In such a smart home case, multiple devices (e.g., laptops, pads, hand phones) are connected to one or more routers to exchange their results, and the wireless transmission process takes a high link latency (Avg transfer time: 9926.80 ms). Therefore, even with distributed-llama, we still need 10 seconds to generate one token. And this is why Bartłomiej Tadych stated in his post that, "Tensor parallelism speeds up inference, but synchronization slows it down. The combination of these two factors will determine the final performance. If you have 8 devices and can connect them with a fast link, you will observe a significant speedup (synchronization over USB4 seems very promising here, you can achieve from 10 to 20 Gbps)." However, in network edge, the link latency between devices is much higher than directly connecting them via USB or switches, so transfer delay becomes a significant bottleneck.

Actually, TPI-LLM has a similar token latency to distributed-llama, with a difference of only 2s/token. This is becuase distributed-llama uses Q4 quantization. Instead, TPI-LLM runs in full precision, without any performance loss from quantization. In addition, TPI-LLM supports larger-scale models with the help of sliding window memory scheduler. The distributed-llama also did it, with Llama 3.1 405B (Q4 quantization), but it uses 4 high-performance servers, each with 64 GB of memory and interconnected by a high-speed network, which I think, is not so satisfying for ordinary users who only have 1 low-price host or 1-4 laptops. So distributed-llama may be more suitable for traditional data centers, with gigabit network and abundant memory. This leads to differences in the application scenarios of TPI-LLM and distributed-llama.

[Lizonghang]

Forget to say, I also add comparisons on TPI-LLM and llama.cpp, pls see the table in README for details.
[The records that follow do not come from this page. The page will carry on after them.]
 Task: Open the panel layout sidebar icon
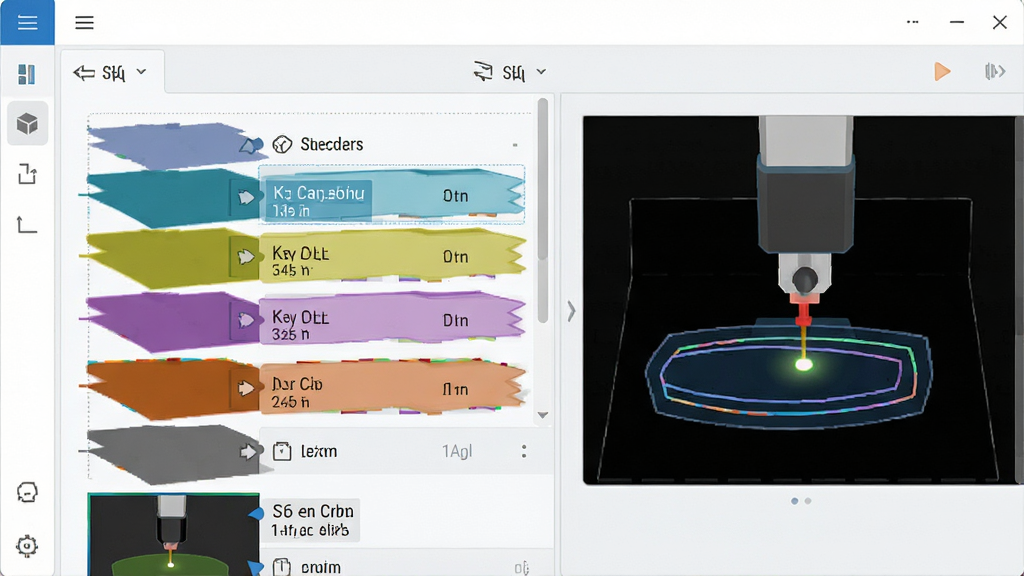point(27,74)
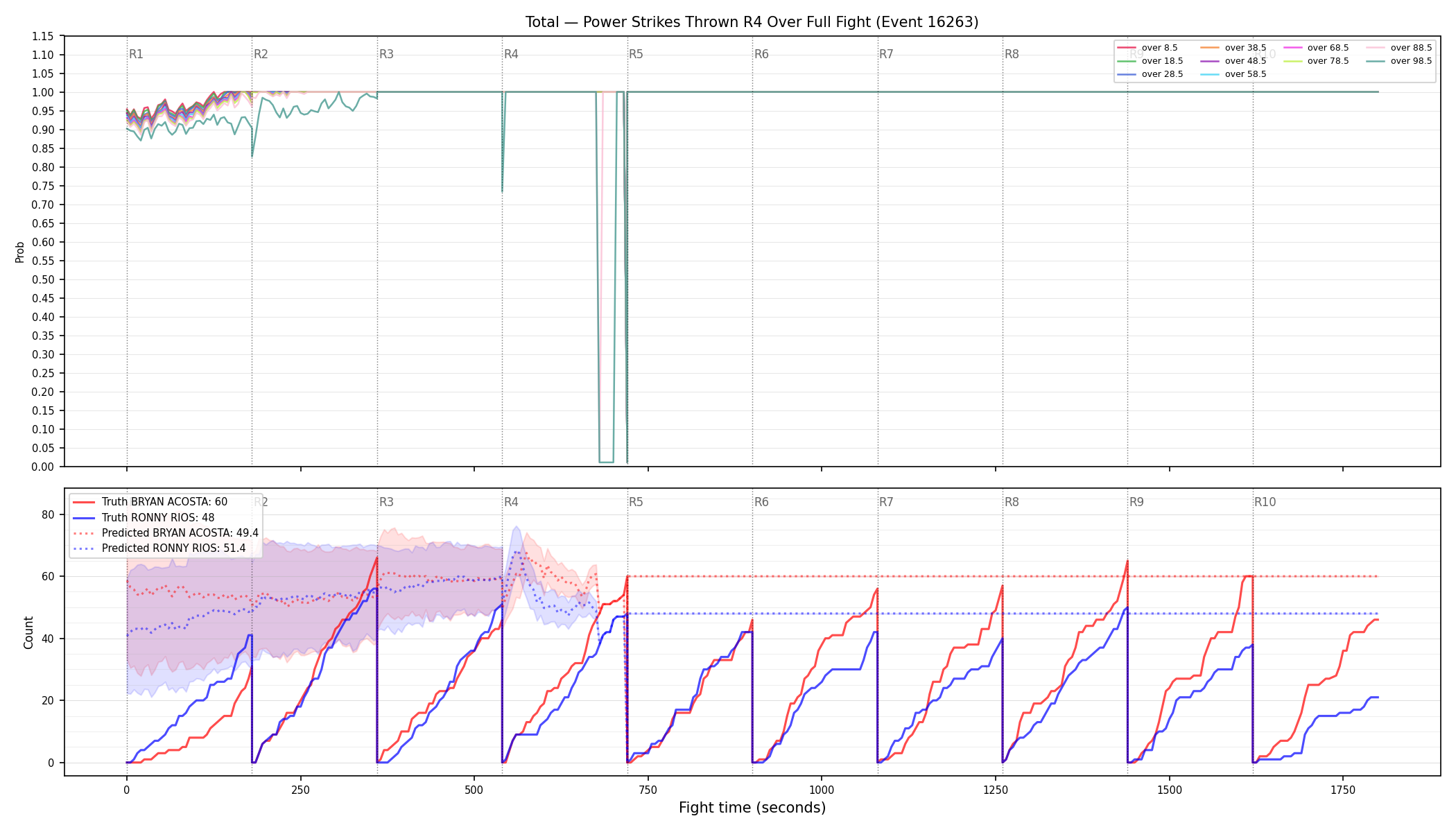Screen dimensions: 1456x832
Task: Click the R4 round marker in probability chart
Action: [511, 54]
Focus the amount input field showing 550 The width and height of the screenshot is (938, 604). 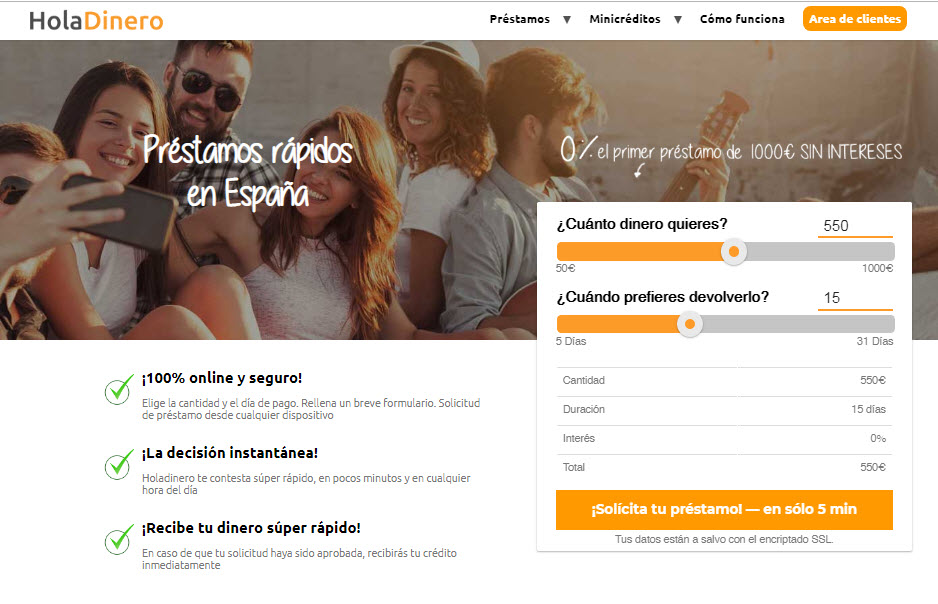click(854, 226)
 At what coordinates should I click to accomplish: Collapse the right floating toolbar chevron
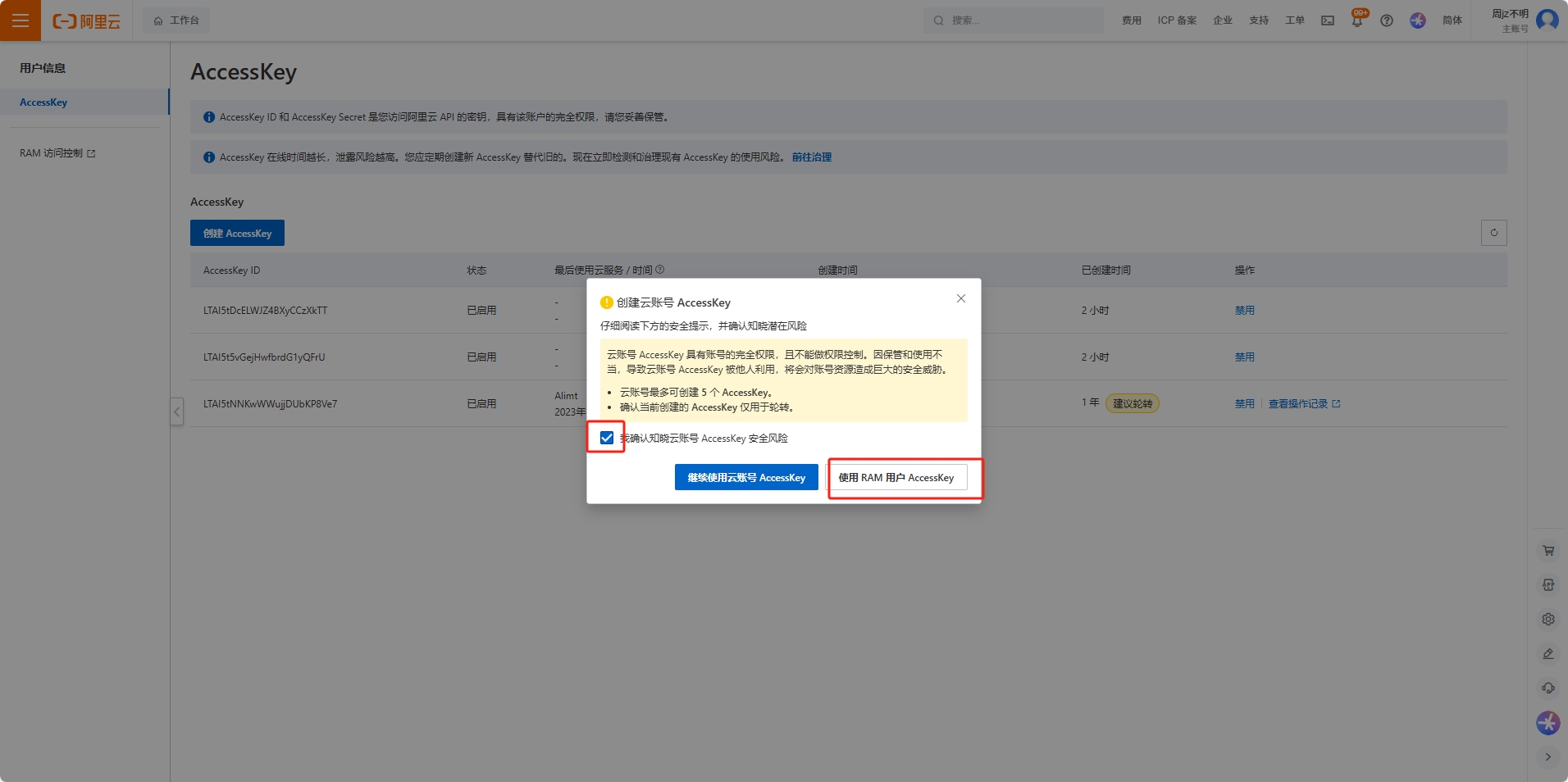point(1548,757)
1. If your device has rich graphics memory, llama.cpp is always the first choice.
2. If your device has limited graphics memory, and the model size is smaller than 8B, try llama.cpp first. If the model size is large, e.g., 13B, 34B, 70B, try TPI-LLM.
3. If your device does not have any GPUs (include the integrated GPUs like Apple Metal Graphics), but you have many such devices, TPI-LLM could be a good choice.
4. If your devices have big memory and interconnected by a fast network, distributed-llama could be the first choice.

[githuba9f5404]

I think that is why distributed llama is fast on my isolated system (eight raspberry pi devices in a cluster on a single gigabit switch) because of the very low link latency. The disk latency (since they are all pulling from the same SSD) is higher, which matters a lot more with TPI-LLM, due to the sliding window memory scheduler.

I didn't realize one of the test beds was running on wireless, getting any throughput on that is actually very, very impressive!

I have news though! I was able to run Llama 3.1 70B Instruct AT FULL PRECISION on the environment (eight ~$70 raspberry pi devices), using TPI-LLM which is just incredible! I have no idea what the speed it's actually generating at, I have not yet been able to determine how best to measure this, but it is running which is so very impressive! Incredible work!

[githuba9f5404]

To clarify, this entire raspberry pi cluster cost about $800, which is less than a single 3090 graphics card and definitely less than the cost of a single macbook pro. It is incredible that this is able to run at all.

I believe an implementation of the sliding memory scheduling into distributed-llama would be amazing.

I have a secondary raspberry pi cluster where each node has it's own SSD, but I'm missing a USB to SATA cable that should arrive tomorrow. I'm excited to try to run larger models on this rig to compare speed.